#### [Texte à lire]
::::::::

J’ai été interrogé il y quelques jours par mes collègues de BornyBuzz parce que j’étais un acteur de la médiation numérique. Sur la communauté Facebook que j’anime, un futur collègue a demandé quel était le logiciel qu’il devait apprendre à maîtriser. Je lui ai répondu qu’il fallait qu’il cherche le sens de son engagement. La médiation numérique dans mon esprit est un outil qui permet de construire une société plus en adéquation avec nos inspirations profondes. Une fois n’est pas coutume, je vous livre un auto portrait sur le sens que je donne à mon engagement.

Egalité Numérique

Pour moi le problème est relativement simple. On crée un service qui est censé répondre aux besoins des usagers. la première chose qu’on vérifie c’est de savoir si tout le monde a accès à ce service. Le fait de refuser délibérément l’accès à une catégorie de personne est une discrimination. La première cause de discrimination est liée à l’accessibilité du service. Autrement dit, les services excluent de fait 15 à 20 % de la population d’un service parce qu’ils sont en situation de handicap. Est- ce que c’est acceptable ? La question ne se pose pas, la réponse est dans une loi de 2005, c’est illégal. Donc à partir de là demander instamment qu’un service numérique soit accessible à tous devrait être un non-sens.

L’Etat est conscient de ça, au moment où j’écris ces lignes il organise lui même des sessions particulièrement riches sur le sujet. Ce que j’attends c’est qu’il soit exemplaire. Je lui demande de fournir un calendrier de mise en conformité de ses solutions numériques. Si l’Etat n’est pas exemplaire sur cette question alors les collectivités locales auront tous les arguments pour l’imiter.

Inégalité Numérique

Au risque de choquer certains, j’ai grandi et je me suis forgé professionnellement dans les principes de l’éducation populaire. Depuis plus de trente ans je travaille avec des personnes en difficulté sociale. J’en ai moi même fait partie. Je sais ce que c’est que de renoncer à ses droits par ce qu’on ne sait pas comment faire. J’ai pu mesurer personnellement les situations de précarité. Je les ai vécu. Une personne qui n’ a pas de compétence numérique accroît sa précarité.

::::::::

#### [Extrait des données]
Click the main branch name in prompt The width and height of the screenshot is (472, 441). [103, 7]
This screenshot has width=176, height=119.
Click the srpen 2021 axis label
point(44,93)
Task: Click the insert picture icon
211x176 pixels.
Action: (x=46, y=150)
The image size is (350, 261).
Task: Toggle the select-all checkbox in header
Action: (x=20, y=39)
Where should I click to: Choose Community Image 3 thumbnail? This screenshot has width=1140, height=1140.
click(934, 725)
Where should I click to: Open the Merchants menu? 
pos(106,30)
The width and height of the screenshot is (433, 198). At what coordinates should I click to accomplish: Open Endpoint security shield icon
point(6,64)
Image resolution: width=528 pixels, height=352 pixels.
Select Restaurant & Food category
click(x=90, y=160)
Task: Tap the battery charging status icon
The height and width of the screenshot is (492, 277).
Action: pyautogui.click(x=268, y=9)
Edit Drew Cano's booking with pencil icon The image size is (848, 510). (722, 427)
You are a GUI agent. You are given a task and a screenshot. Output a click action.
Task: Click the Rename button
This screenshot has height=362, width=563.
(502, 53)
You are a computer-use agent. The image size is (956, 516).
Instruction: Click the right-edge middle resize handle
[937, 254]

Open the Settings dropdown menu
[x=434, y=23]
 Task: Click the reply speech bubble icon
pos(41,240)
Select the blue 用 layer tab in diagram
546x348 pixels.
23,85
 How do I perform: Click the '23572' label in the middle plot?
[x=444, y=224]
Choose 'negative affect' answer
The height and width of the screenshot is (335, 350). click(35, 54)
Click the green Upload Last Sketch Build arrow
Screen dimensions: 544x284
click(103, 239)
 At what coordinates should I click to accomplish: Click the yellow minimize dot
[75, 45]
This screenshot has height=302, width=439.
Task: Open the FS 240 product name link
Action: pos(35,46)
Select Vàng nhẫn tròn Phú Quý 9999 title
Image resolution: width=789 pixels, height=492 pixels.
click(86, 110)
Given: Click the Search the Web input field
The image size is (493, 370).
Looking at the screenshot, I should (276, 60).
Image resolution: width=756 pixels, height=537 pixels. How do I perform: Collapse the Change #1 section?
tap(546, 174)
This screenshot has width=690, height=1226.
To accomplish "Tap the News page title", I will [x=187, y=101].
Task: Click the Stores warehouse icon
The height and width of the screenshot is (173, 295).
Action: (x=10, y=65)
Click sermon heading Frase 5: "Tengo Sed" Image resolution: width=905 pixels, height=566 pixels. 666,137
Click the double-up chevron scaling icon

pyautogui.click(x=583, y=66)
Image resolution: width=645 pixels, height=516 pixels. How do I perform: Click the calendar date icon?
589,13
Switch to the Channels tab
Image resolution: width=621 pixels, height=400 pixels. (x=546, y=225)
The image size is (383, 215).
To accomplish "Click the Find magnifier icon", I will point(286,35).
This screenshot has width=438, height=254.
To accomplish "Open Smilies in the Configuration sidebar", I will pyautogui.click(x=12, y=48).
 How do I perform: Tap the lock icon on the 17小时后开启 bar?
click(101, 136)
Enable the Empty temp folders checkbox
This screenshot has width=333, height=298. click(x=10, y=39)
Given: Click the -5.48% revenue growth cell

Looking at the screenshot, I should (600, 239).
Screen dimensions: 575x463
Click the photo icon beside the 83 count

::::::::

#### [Énoncé du problème]
Reproduisez fidèlement le passage du texte sur la médiation numérique qui commence à « J’ai été interrogé » et se termine à « à mon engagement. ».

#### [Réponse au problème]
J’ai été interrogé il y quelques jours par mes collègues de BornyBuzz parce que j’étais un acteur de la médiation numérique. Sur la communauté Facebook que j’anime, un futur collègue a demandé quel était le logiciel qu’il devait apprendre à maîtriser. Je lui ai répondu qu’il fallait qu’il cherche le sens de son engagement. La médiation numérique dans mon esprit est un outil qui permet de construire une société plus en adéquation avec nos inspirations profondes. Une fois n’est pas coutume, je vous livre un auto portrait sur le sens que je donne à mon engagement.